**KUTIPAN TEKS**
►
Selamat Datang di Blog Paroki Lubang Buaya Gereja Kalvari dan Gereja Sta. Catharina - Jakarta Timur
Dekanat Bekasi - Keuskupan Agung Jakarta

22 April 2017

SURAT GEMBALA HARI BUMI 2017





MEMPERINGATI Hari Bumi 2017 yang jatuh pada Sabtu, 22 April 2017, Uskup Agung Jakarta, Mgr Ignatius Suharyo Hardjoatmodjo mengeluarkan surat gembala bertajuk “Merawat Bumi–Menabur Damai Sejahtera”. Surat gembala ini disampaikan sebagai pengganti khotbah dalam Misa Sabtu-Minggu, 22-23 April 2017. Berikut salinannya:




Para Ibu dan Bapak, Suster, Bruder, Frater,
Kaum Muda, Remaja dan Anak-anak yang terkasih dalam Kristus,

Pertama, pada 22 April ini diperingati Hari Bumi Sedunia. Seperti halnya hari-hari peringatan yang lain, Hari Bumi dijadikan tradisi karena banyak orang, termasuk kita, sering lupa akan keadaan bumi ini. Tradisi yang dimulai tahun 1970 ini mau mengingatkan kita agar kita sadar bahwa keadaan bumi kita semakin memprihatinkan. Memang, sejak tahun 1970-an kesadaran manusia akan keadaan bumi mulai muncul, tumbuh, dan berkembang. Mula-mula disadari bahwa lingkungan sekitar kita, atau yang biasa disebut biosfer, makin rusak. Tanah, air, dan udara terkena polusi. Bencana alam yang disebabkan oleh ulah manusia juga makin banyak, seperti penggundulan hutan yang berakibat banjir, tanah-longsor dan bencana alam yang lain. Banyak data dan berita tentang hal ini bisa kita dapatkan dari media massa.
◄
**INFORMASI YANG DITAMPILKAN**
►
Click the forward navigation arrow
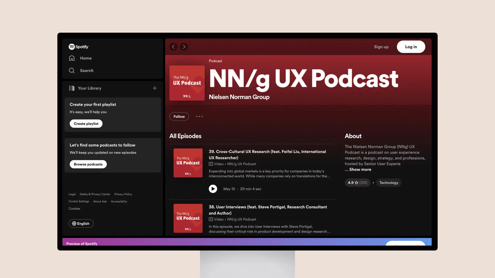This screenshot has height=278, width=495. click(184, 47)
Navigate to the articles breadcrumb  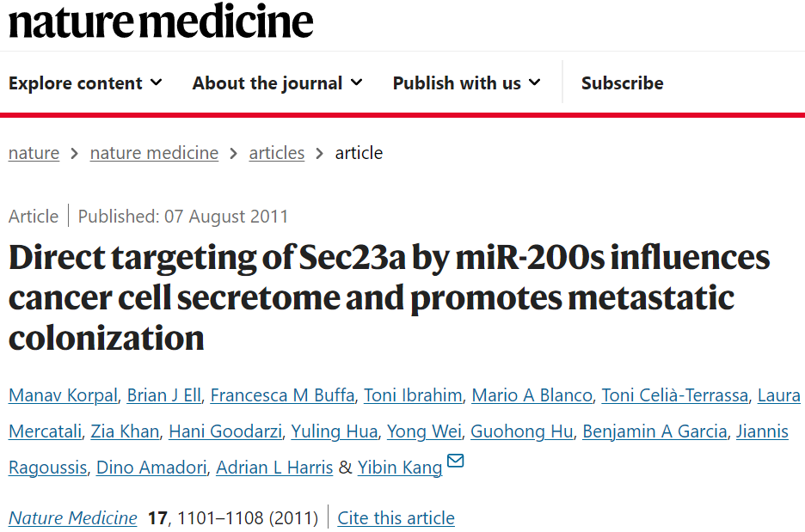(x=277, y=153)
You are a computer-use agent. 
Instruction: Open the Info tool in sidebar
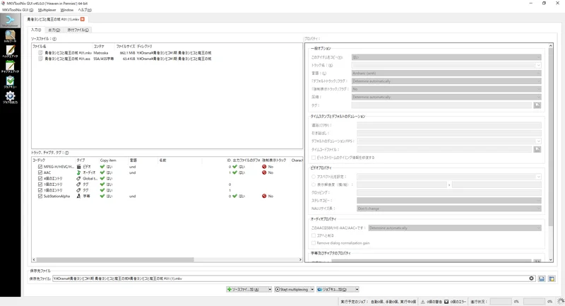pos(11,36)
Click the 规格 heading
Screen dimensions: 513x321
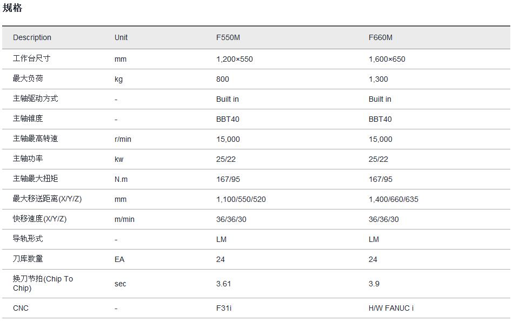click(12, 8)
◄
**PETUNJUK TUGAS**
Menurut surat gembala Hari Bumi 2017 di atas, unsur lingkungan apa saja yang terkena polusi? Sebutkan semuanya.

**JAWABAN TUGAS**
Tanah, air, dan udara.